Andrei Pervozvanny

Type:
Battleship
Class:
Builder:
Admiralty Shipyard
St. Petersburg, Russia
Pennant Number:
N/A
Ordered:
N/A
Launched:
October 20, 1906
Keel Laid:
April 28, 1903
Completed:
September 1910
Fate:
Scrapped in Leningrad, Russia in 1923-25.


Commanding Officers (Information not available)


Combat Victories (None)
     


Ship's History (Wikipedia)
Andrei Pervozvanny was built by the Admiralty Shipyard in Saint Petersburg. Construction began on 15 March 1904 [*] and was officially laid down on 11 May. Her construction was slowed by labor trouble in the shipyard from the 1905 Revolution. She was launched on 30 October 1906 and began her sea trials in September 1910. They were completed in October 1910, but the ship entered service on 10 March 1911. Andrei Pervozvanny joined the Baltic Fleet on completion and she made a port visit to Copenhagen in September 1912. The following September she visited Portland, Cherbourg, and Stavanger together with her sister ship, Imperator Pavel I. She ran aground on Odensholm Island, off the Estonian coast, on 1 July 1914. The ship was still under repair when World War I began the following month. Her lattice masts were cut down and light topmasts were added while under repair.

Andrei Pervozvanny was mostly inactive during the war as the Russian naval strategy in the Baltic was defensive and they did not intend to seek out the German fleet. Torpedo nets were fitted in early 1915 and the ship's torpedoes were removed in January 1916. In late 1916, four 76-millimeter (3 in) anti-aircraft guns were added. The ship's crew joined the general mutiny of the Baltic Fleet in Helsinki on 16 March 1917, after they received word of the February Revolution in Saint Petersburg, and several of the ship's officers were murdered by the crew. The Treaty of Brest-Litovsk required the Soviets to evacuate their naval base at Helsinki in March 1918 or have their ships interned by newly independent Finland even though the Gulf of Finland was still frozen over. Andrei Pervozvanny and her sister ship the renamed Respublika, led the second group of ships on 5 April and reached Kronstadt five days later in what became known as the "Ice Voyage".
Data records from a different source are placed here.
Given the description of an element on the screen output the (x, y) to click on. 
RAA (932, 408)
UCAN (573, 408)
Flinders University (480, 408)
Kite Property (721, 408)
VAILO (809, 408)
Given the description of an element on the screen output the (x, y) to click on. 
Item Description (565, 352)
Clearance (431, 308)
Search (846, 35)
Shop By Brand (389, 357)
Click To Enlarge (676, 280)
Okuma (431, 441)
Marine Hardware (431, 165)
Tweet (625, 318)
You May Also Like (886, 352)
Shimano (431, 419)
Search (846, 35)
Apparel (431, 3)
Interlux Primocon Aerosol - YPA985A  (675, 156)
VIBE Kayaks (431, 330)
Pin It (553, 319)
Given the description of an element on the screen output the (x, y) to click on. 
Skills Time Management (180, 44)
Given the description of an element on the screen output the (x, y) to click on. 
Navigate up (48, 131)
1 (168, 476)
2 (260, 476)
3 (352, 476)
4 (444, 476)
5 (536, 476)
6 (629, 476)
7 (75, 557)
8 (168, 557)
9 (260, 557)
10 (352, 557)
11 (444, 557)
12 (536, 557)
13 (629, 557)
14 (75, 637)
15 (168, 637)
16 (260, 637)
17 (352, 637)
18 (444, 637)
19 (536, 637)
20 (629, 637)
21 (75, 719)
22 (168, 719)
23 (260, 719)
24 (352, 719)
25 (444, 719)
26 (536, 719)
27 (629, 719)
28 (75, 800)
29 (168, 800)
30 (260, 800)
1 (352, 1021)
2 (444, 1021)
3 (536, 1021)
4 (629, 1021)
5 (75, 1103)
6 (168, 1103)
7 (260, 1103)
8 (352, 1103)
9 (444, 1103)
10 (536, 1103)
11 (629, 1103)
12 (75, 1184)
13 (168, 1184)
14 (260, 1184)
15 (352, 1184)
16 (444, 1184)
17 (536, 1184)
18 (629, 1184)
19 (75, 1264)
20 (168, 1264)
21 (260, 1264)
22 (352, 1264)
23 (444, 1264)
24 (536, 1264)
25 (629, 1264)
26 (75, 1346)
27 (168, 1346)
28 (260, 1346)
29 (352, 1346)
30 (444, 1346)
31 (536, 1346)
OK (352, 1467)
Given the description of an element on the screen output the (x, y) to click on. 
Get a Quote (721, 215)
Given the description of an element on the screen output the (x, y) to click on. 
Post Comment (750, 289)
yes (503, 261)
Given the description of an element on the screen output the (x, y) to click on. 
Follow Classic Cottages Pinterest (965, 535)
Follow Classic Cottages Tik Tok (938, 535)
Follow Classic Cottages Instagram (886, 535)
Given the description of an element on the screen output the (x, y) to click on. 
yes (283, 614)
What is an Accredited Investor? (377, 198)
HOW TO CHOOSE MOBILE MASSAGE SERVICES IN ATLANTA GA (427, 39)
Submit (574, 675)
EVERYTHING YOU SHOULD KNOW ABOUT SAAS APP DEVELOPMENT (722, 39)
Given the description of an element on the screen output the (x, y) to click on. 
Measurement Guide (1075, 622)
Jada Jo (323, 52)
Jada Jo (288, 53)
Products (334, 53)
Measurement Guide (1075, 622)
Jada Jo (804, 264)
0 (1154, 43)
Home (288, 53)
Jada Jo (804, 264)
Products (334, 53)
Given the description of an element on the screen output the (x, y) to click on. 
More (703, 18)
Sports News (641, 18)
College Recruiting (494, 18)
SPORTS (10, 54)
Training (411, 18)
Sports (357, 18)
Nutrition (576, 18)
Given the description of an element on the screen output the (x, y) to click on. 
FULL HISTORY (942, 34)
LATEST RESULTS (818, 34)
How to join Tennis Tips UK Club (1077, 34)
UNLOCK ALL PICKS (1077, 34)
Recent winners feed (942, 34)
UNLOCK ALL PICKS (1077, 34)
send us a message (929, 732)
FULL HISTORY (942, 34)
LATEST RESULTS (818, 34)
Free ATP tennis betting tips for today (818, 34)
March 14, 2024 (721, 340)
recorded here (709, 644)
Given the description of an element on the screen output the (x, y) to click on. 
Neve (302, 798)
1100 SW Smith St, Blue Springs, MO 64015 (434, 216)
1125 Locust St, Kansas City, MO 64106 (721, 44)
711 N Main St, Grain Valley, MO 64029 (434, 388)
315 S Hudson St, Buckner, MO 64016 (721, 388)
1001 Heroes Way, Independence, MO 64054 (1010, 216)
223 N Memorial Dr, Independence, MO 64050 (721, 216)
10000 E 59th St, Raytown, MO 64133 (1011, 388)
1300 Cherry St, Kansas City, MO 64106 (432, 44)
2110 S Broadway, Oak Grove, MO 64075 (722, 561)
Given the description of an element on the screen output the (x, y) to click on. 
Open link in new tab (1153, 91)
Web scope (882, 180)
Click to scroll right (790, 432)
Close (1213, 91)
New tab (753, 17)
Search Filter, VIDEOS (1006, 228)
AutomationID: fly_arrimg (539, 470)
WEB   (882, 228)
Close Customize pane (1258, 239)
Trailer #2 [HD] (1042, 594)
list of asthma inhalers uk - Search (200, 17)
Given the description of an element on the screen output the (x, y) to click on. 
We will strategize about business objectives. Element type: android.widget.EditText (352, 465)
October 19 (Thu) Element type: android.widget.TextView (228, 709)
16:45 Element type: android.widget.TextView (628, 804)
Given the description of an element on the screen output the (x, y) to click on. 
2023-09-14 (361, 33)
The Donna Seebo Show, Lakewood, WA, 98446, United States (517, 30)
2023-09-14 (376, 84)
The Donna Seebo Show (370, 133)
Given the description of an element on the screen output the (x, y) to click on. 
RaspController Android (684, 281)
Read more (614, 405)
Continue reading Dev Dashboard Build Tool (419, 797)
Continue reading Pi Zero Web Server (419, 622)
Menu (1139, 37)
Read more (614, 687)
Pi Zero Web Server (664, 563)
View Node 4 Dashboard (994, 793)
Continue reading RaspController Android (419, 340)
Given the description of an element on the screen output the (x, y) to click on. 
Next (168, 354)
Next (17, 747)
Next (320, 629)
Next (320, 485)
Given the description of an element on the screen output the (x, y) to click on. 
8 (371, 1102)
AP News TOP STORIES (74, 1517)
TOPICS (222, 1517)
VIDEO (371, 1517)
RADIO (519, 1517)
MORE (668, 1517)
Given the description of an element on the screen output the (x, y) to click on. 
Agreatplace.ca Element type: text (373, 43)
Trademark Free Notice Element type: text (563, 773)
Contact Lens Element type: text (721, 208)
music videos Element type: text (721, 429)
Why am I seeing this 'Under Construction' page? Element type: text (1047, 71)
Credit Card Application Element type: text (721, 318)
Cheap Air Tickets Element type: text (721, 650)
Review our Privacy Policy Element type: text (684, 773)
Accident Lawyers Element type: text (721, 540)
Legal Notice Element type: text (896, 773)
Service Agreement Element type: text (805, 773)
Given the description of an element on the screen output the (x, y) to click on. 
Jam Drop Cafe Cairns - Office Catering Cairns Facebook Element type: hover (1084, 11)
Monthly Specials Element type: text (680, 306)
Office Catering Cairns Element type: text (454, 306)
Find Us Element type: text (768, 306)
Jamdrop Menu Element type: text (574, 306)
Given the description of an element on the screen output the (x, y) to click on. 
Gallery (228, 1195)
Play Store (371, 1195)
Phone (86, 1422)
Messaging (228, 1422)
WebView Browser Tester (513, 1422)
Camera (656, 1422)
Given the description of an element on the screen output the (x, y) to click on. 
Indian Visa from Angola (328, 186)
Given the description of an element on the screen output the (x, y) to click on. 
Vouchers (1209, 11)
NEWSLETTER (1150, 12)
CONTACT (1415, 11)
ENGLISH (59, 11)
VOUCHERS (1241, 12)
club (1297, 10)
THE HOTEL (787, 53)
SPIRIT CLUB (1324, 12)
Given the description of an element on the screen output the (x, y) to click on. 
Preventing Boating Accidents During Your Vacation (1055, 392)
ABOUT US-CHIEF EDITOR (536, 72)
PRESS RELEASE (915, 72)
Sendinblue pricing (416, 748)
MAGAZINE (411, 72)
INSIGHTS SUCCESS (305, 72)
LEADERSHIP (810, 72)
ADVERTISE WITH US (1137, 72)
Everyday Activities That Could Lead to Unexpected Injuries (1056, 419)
After the October Revolution in 1918, the ship remained on active duty as part of the Red Navy during the Russian Civil War. Between 13 and 15 June 1919, Andrei Pervozvanny and the dreadnought Petropavlovsk bombarded Fort Krasnaya Gorka whose garrison had mutinied against the Bolsheviks. The ship fired 170 12-inch and 408 8-inch shells and the garrison surrendered on 17 June when Leon Trotsky promised them their lives, only to order them machine-gunned. Andrei Pervozvanny was attacked by the Royal Navy during its Campaign in the Baltic 1918-19, when she was torpedoed by either C.M.B. 31 or C.M.B. 88 during the night of 17/18 August 1919 as the ship lay at anchor in Kronstadt. She was hit on the port bow and settled 2 feet (0.6 m) down by the bow. The British claimed three torpedo hits, but two of the torpedoes actually struck the harbor wall behind the battleship. The Victoria Cross, Britain's highest military decoration, was awarded to Commander Claude Congreve Dobson and Lieutenant Gordon Charles Steele for their successful attack. The ship was raised and docked, but never fully repaired. While under repair, she was nearly hit by a small bomb during a British air raid on 3 September. Scrapping of Andrei Pervozvanny began 15 December 1923, although she was not formally stricken until 21 November 1925.
 
* Dates used in the Wikipedia article are New Style Dates.